Electronic Thesis and Dissertation Repository

Parkinsonian Speech and Voice Quality: Assessment and Improvement

Amr Gaballah, The University of Western Ontario

Abstract

Parkinson’s disease (PD) is the second most common neurodegenerative disease. Statistics show that nearly 90% of people impaired with PD develop voice and speech disorders. Speech production impairments in PD subjects typically result in hypophonia and consequently, poor speech signal-to-noise ratio (SNR) in noisy environments and inferior speech intelligibility and quality. Assessment, monitoring, and improvement of the perceived quality and intelligibility of Parkinsonian voice and speech are, therefore, paramount. In the first study of this thesis, the perceived quality of sustained vowels produced by PD patients was assessed through objective predictors. Subjective quality ratings of sustained vowels were collected from 51 PD patients, on and off the Levodopa medication, and 7 control subjects. Features extracted from the sustained vowel recordings were combined using linear regression (LR) and support vector regression (SVR). An objective metric that combined linear prediction and harmonicity features resulted in a high correlation of 0.81 with subjective ratings, higher than the performance reported in the literature. The second study focused on the prediction of amplified Parkinsonian speech quality. Speech amplifiers are used by PD patients to counteract hyperphonia.

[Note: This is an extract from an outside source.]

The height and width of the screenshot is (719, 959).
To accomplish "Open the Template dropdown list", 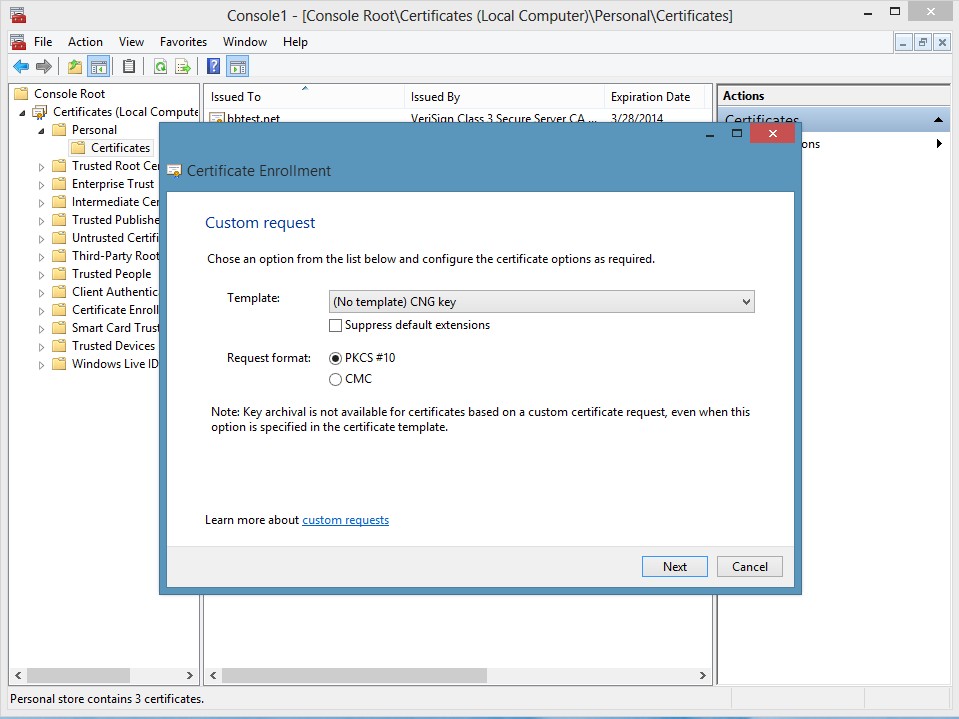I will click(541, 301).
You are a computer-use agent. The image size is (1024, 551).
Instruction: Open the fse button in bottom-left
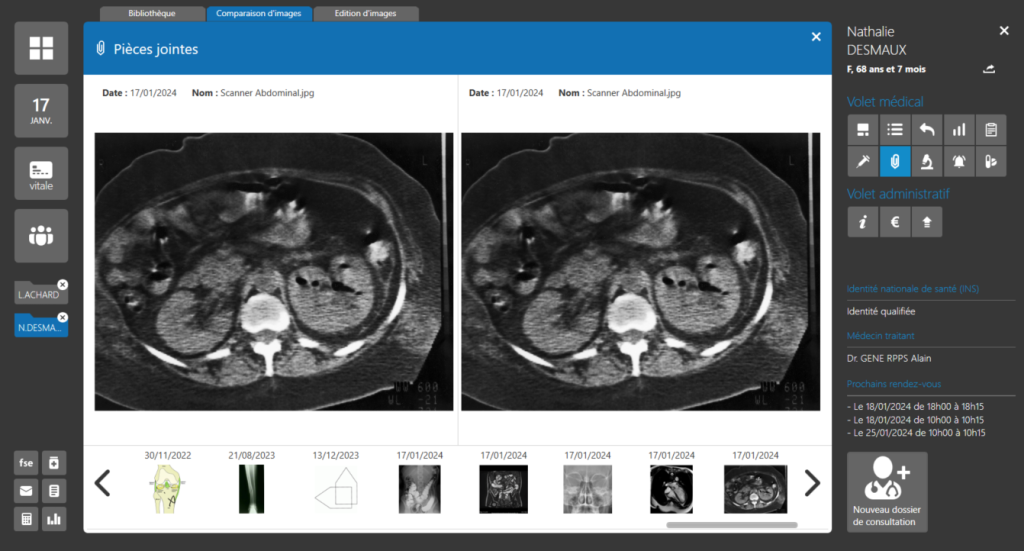[26, 463]
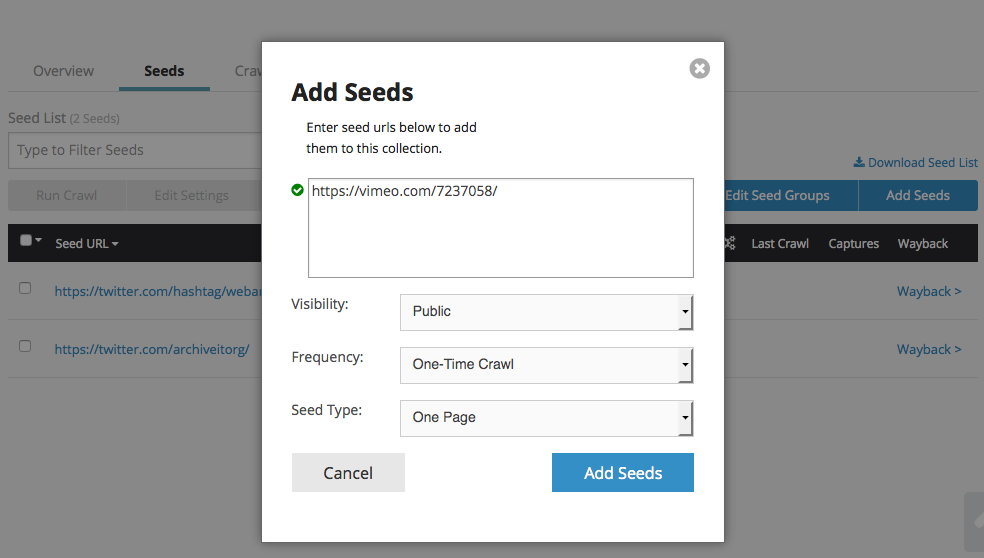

To benchmark the amplifier performance, subjective ratings of the quality of speech samples from 11 PD patients and 10 control subjects using 7 different speech amplifiers in different background noise conditions were collected. Objective quality predictors were then developed in combination with machine learning algorithms such as deep learning (DL). It was shown that the speech amplifiers differentially affect Parkinsonian speech quality and that the composite objective metric resulted in a correlation of 0.85 with subjective speech quality ratings. In the third study, a new signal-to-noise feedback (SNF) device was designed and developed to help PD patients control their speech SNR, intelligibility, and quality. The proposed SNF device contained dual ear-level microphones for estimating the speech SNR, a throat accelerometer for reliable voice activity detection, and visual/auditory alarms when the produced speech was below a certain threshold. Performance evaluation of this device in noisy environments demonstrated significant improvements in speech SNR, perceived intelligibility, and predicted quality, especially in high background noise levels.